(Records supplied)

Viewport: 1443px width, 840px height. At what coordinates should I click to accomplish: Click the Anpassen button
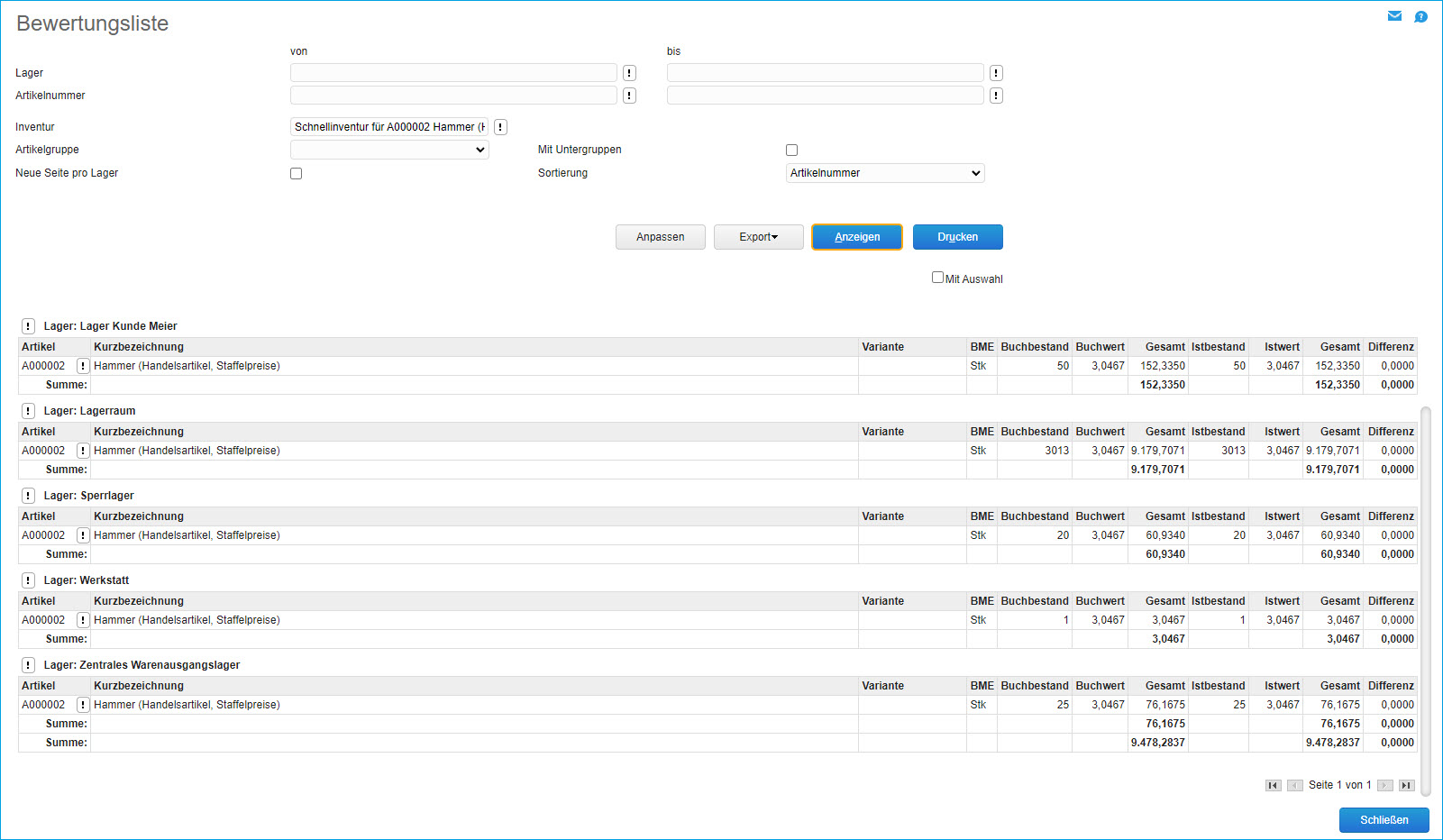[x=660, y=237]
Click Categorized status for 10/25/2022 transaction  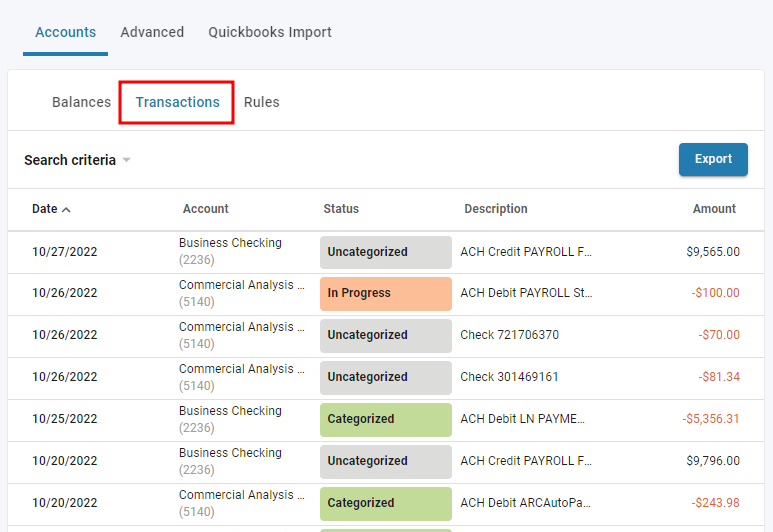coord(385,419)
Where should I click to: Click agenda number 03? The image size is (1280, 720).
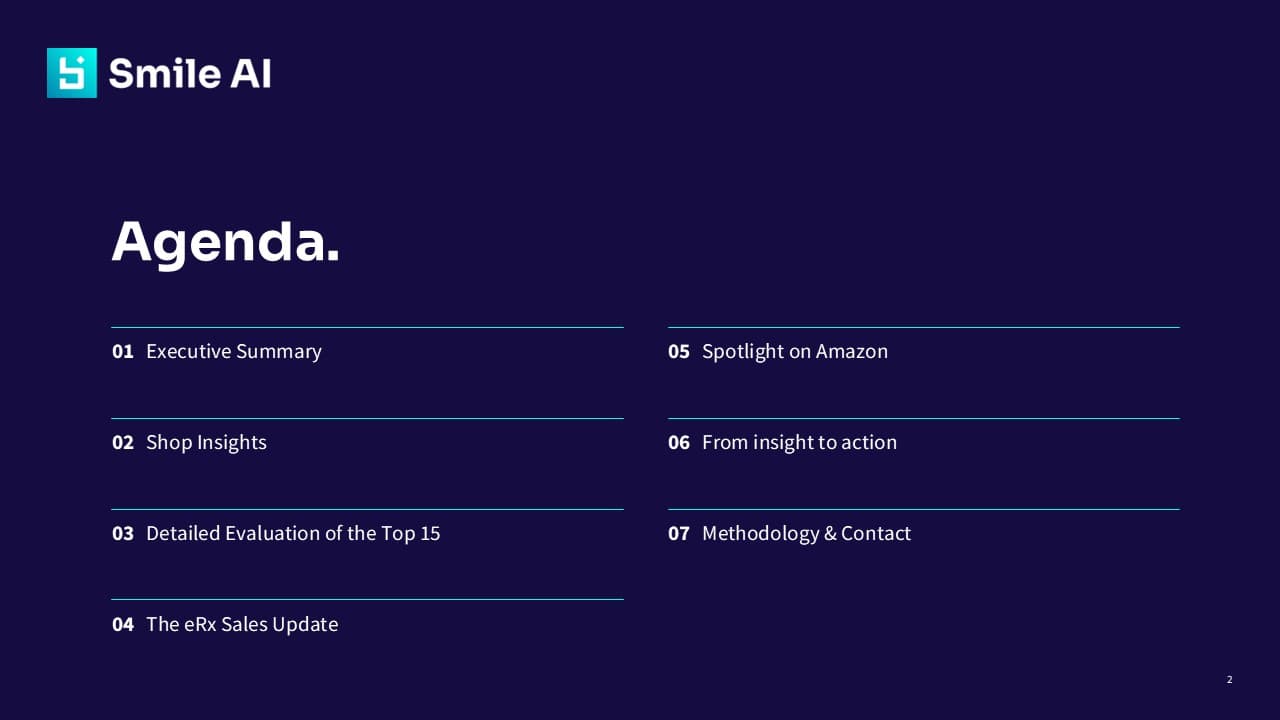123,533
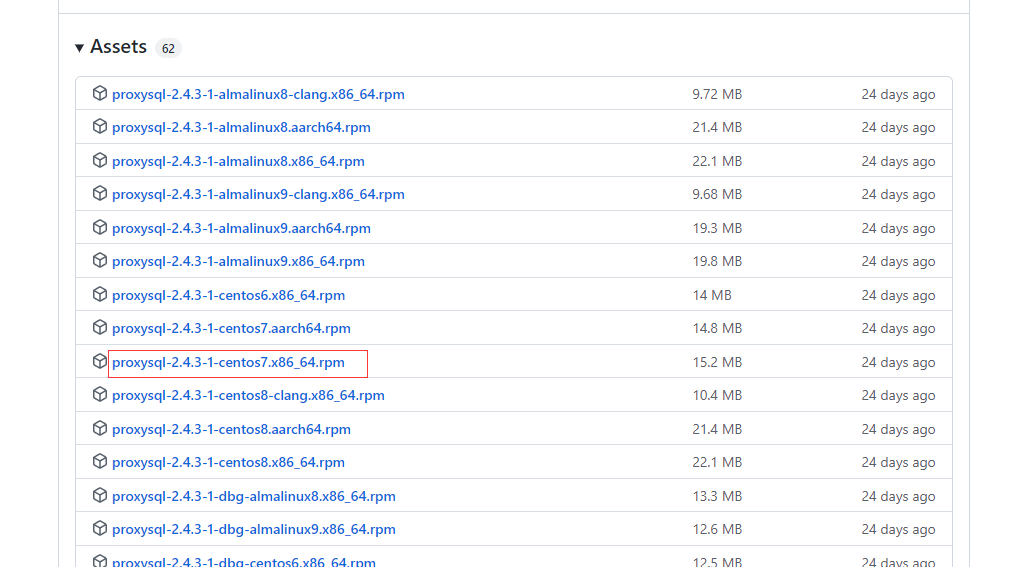Click package icon next to centos8.aarch64 rpm
Image resolution: width=1012 pixels, height=567 pixels.
pyautogui.click(x=99, y=428)
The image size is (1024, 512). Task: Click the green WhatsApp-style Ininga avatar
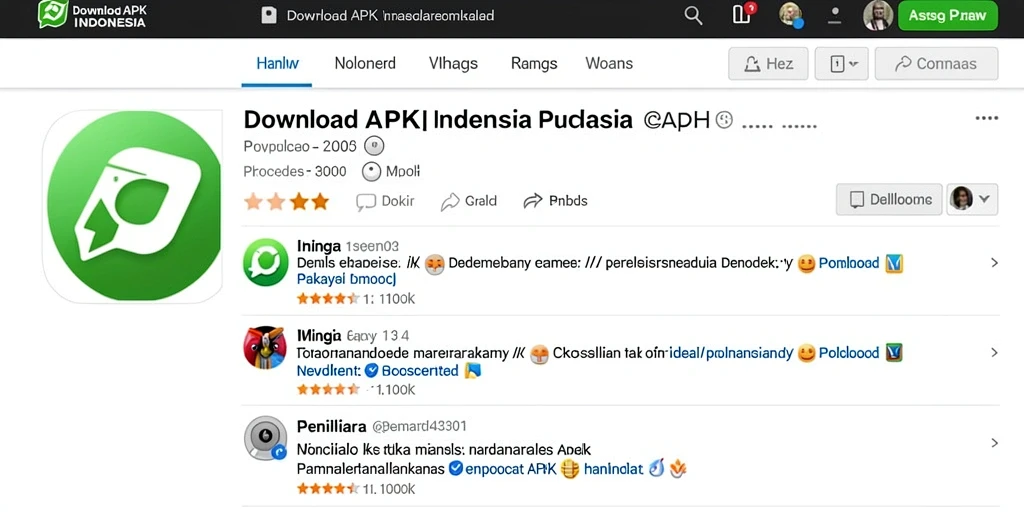point(266,263)
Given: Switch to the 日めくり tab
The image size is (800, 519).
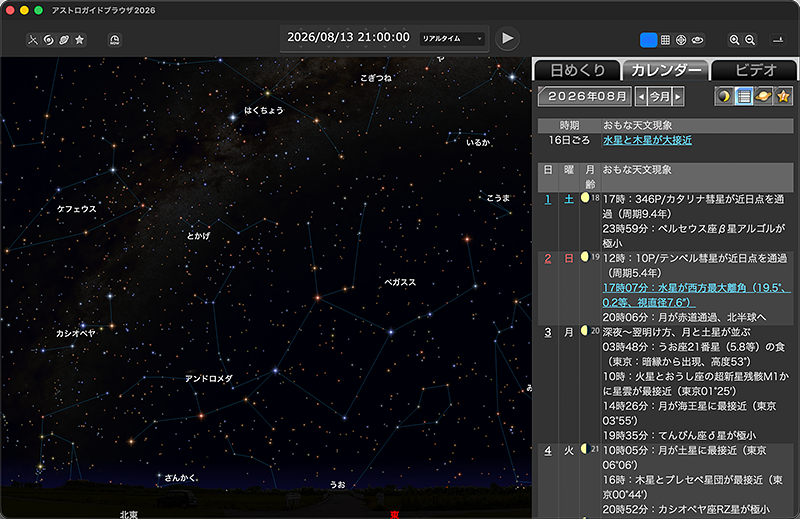Looking at the screenshot, I should 574,70.
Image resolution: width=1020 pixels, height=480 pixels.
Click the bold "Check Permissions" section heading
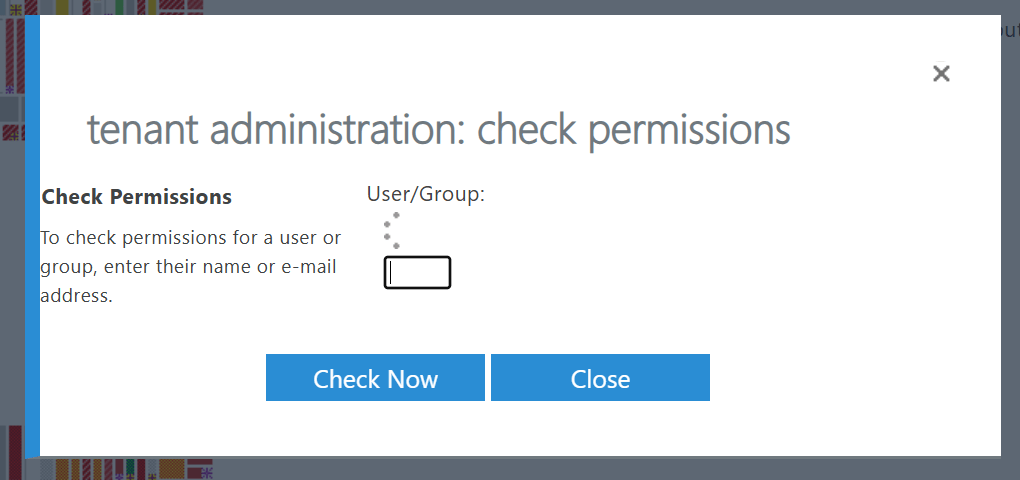click(x=137, y=197)
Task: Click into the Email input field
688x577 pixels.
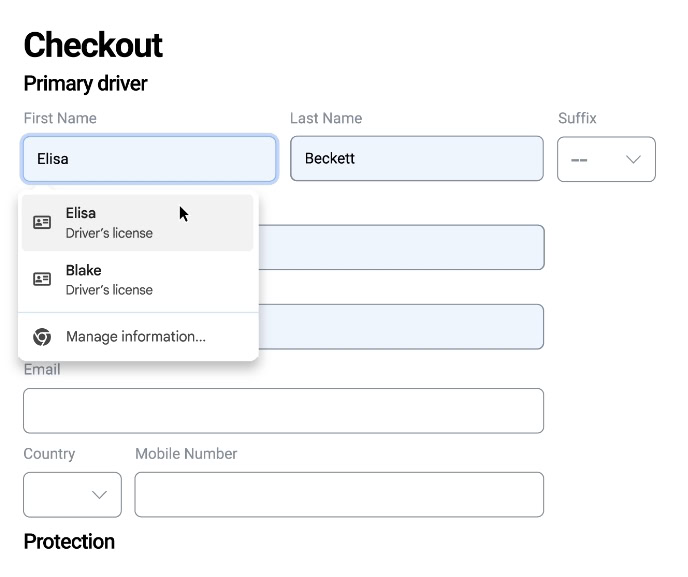Action: click(283, 411)
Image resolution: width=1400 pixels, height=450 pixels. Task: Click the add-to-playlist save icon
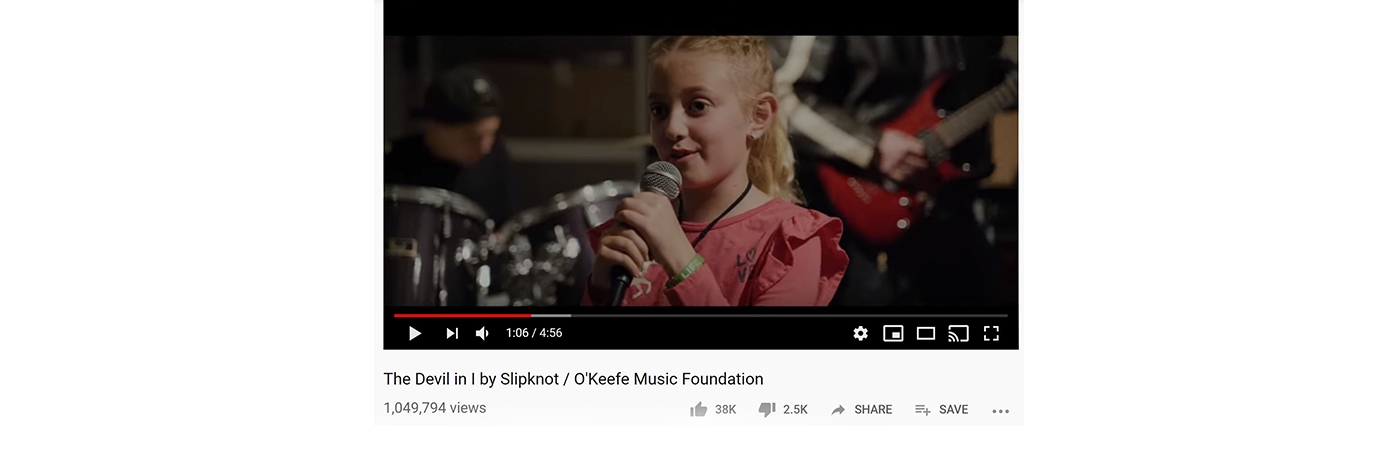pyautogui.click(x=923, y=410)
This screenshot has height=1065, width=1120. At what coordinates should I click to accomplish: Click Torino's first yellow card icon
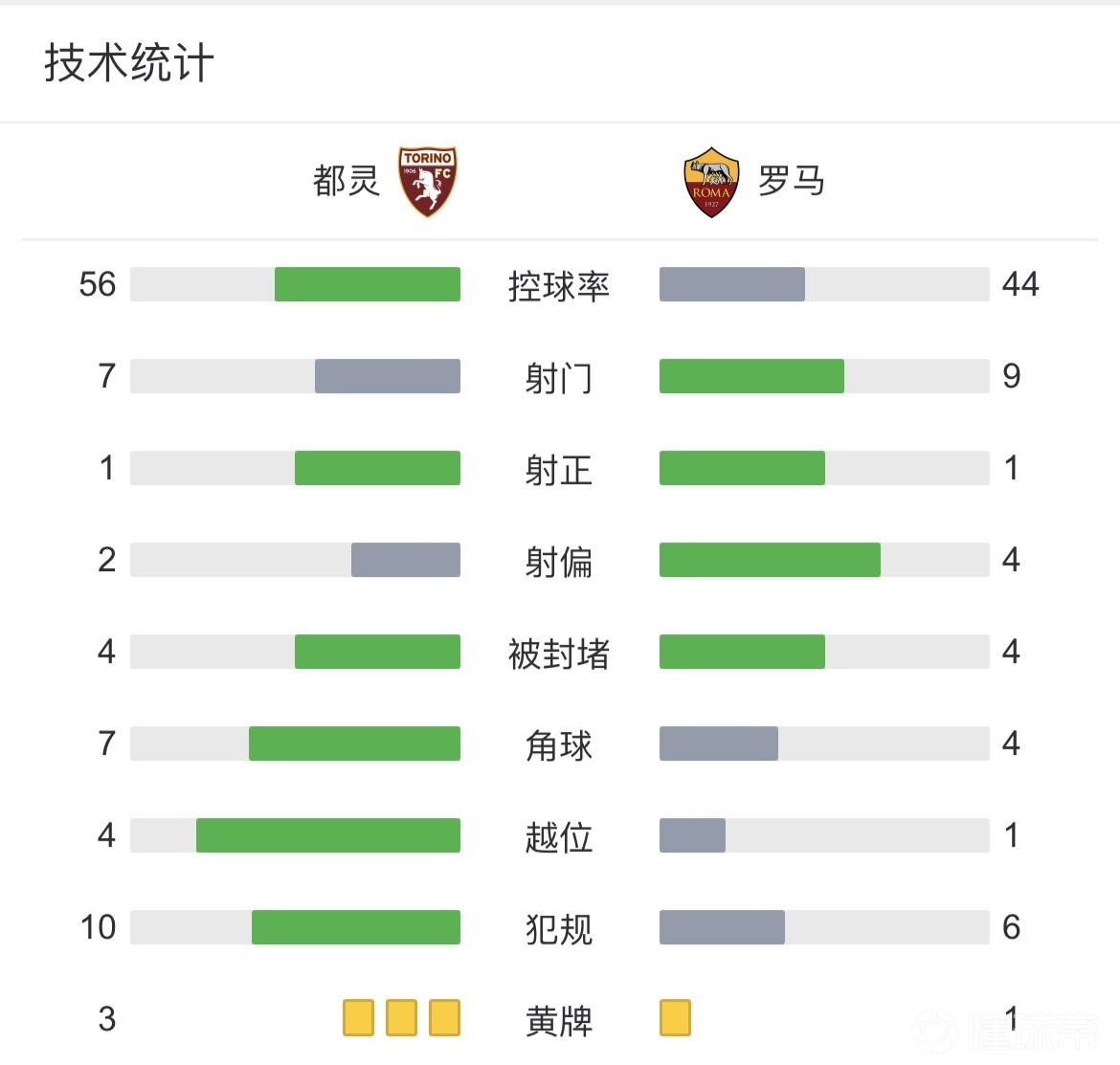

(End Records supplied)

Could you transcribe exactly the lines from the line containing "Click the bold" through the final line of the records, both included, and nothing beyond them? The pictures should be left out.

Click the bold "Check Permissions" section heading
click(x=137, y=197)
Task: Click into the Email input field
688x577 pixels.
Action: click(283, 411)
Image resolution: width=1400 pixels, height=450 pixels. Task: Click the add-to-playlist save icon
pyautogui.click(x=923, y=410)
This screenshot has height=1065, width=1120. At what coordinates should I click to accomplish: Click Torino's first yellow card icon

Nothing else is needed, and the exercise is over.